John Blanchette: Gonzaga puts up its dukes in true championship form
LAHAINA, Hawaii – They didn’t win the national championship.
It only felt that way.
The achievement steps for Gonzaga basketball get ever more incremental simply for all the Bulldogs have accomplished these last 20 years – and yet each new inch seems like Everest.
And never more so than in the final 5 minutes of the Maui Invitational tournament on Wednesday afternoon.
But when Rui Hachimura soared straight up to wall off the path to the basket for Duke’s R.J. Barrett and Brandon Clarke shuffled in to flick away the freshman’s shot in the closing seconds, the Zags added one more notch to the belt.
Not the Maui title – they had one of those.
But this time they took down No. 1.
Not just No. 1, but the game’s paragon program, loaded with ready-for-NBA freshmen and all but anointed to win another national title after just one week of the season.
And to signal the evolution complete, the Zags did it with defense.
In the game’s last minute and the score holding at 89-87, the Blue Devils had seven cracks at the rim. All were fiercely defended and four of the shots were blocked – two apiece by tournament Most Valuable Player Hachimura and Clarke. Even when the Bulldog pair didn’t get a hand on the ball, their challenges of shots by Barrett and Jack White inside 30 seconds were crucial – as was Cory Kispert’s textbook on-ball work against Barrett before one of Rui’s swats.
“What I’m most proud of,” coach Mark Few said, “is that we ended up winning this game on the defensive end with those last two stops and that’s something we can really build on.”
It also served as a nice counterpart to the Zags’ spectacular first half, during which they lit up the Blue Devils with 64.5 percent shooting and built a lead that reached 16 points shortly after intermission.
When the offense eventually ran out of legs – which seemed inevitable given the pace and emotion in a game so anticipated and hyped, even by the participants – the Bulldogs found a different way to dig it out.
“The lights were on us tonight and we played good,” Few said. “You have to play great against Duke and I thought we played great.”
That was true of nearly the entire Zags rotation – but especially true of Hachimura, who became the fulcrum of the Zags attack at both ends.
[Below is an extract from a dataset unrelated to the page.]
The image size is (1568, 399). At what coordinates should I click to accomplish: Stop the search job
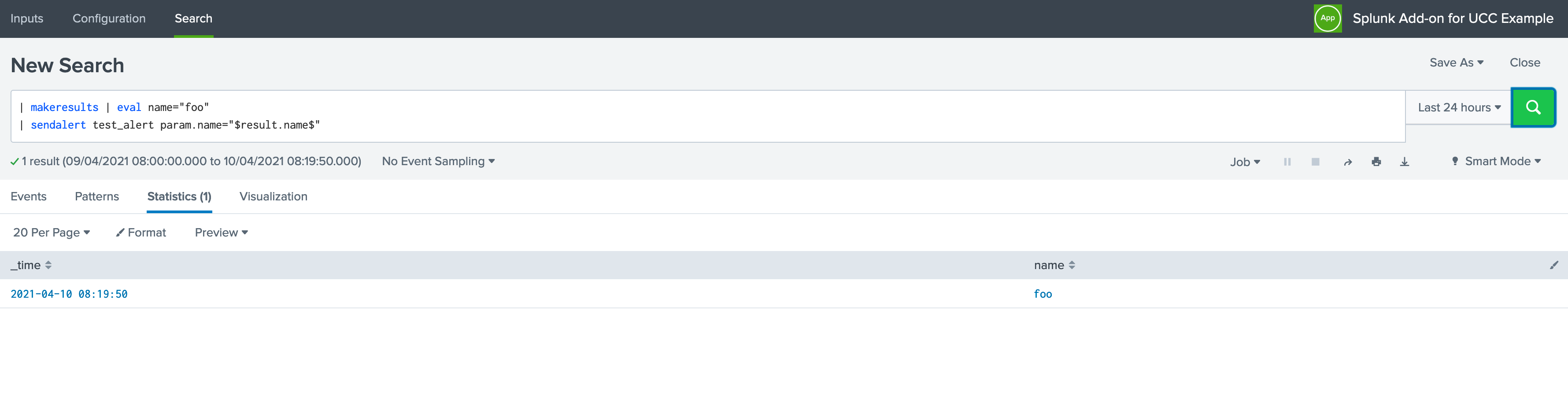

He posted up the mercurial – but smaller – Barrett for an important bucket off a high-low pass from Clarke after the Devils had tied the game on a Zion Williamson basket. And he welcomed the challenge from Barrett when he came at Hachimura the last two times down the floor.
“I think he switch on me, that he likes to play one-on-one against me,” Hachimura said. “I was like, ‘OK, let’s do it. I’m the best player, too, so I have to guard him.’ ”
“Amen, brother,” Few applauded. “You’re getting the message. Let’s continue on this line of thought.”
Hachimura also seemed confused about his MVP honor – though not because he felt undeserving.
“I didn’t know he had an MVP,” he shrugged.
For Few, convincing Hachimura of his worth and specialness is a bigger challenge than anyone might imagine.
“We’re working on him to truly believe that,” Few said. “He doesn’t show his emotions great. He doesn’t share much. For him to voice that means he’s getting it. He was wanting the ball and when we got him the ball, he was delivering against high-level athletes and damned good defenders.
“Another great sign was that Brandon Clarke was figuring out he can do a lot of great things at the highest level.”
Gonzaga teams figured that out collectively a long time ago – except there was always this empty spot against Duke. In three tries against the Blue Devils – all on neutral courts – the Zags were 0-3. They missed maybe their best chance in 2005 against one of Duke’s lesser teams after the graduation of J.J. Redick – but that was after Adam Morrison, too. In 2009 and 2015, they lost to eventual national championship Duke teams.
Fourteen NBA players came out of those three Duke teams – eight that are still playing. At least four more will join them off these Blue Devils.
But this wasn’t a tectonic upset by any means – and it was achieved with one of the program’s best players, Killian Tillie, hopping up and down on one foot in celebration – the other encased in a boot after ankle surgery.
“It’s a big-time game for any part of the season,” Duke coach Mike Krzyzewski allowed. “We’re not who we’re going to be, but they’re not either – they’re missing a really good player. They’re ahead of us as far as knowing one another and their system, and they’re strong.
“They’re a tough team to defend. They’re a tough team to beat. They’re a tough team.”
And, yes – maybe national championship tough.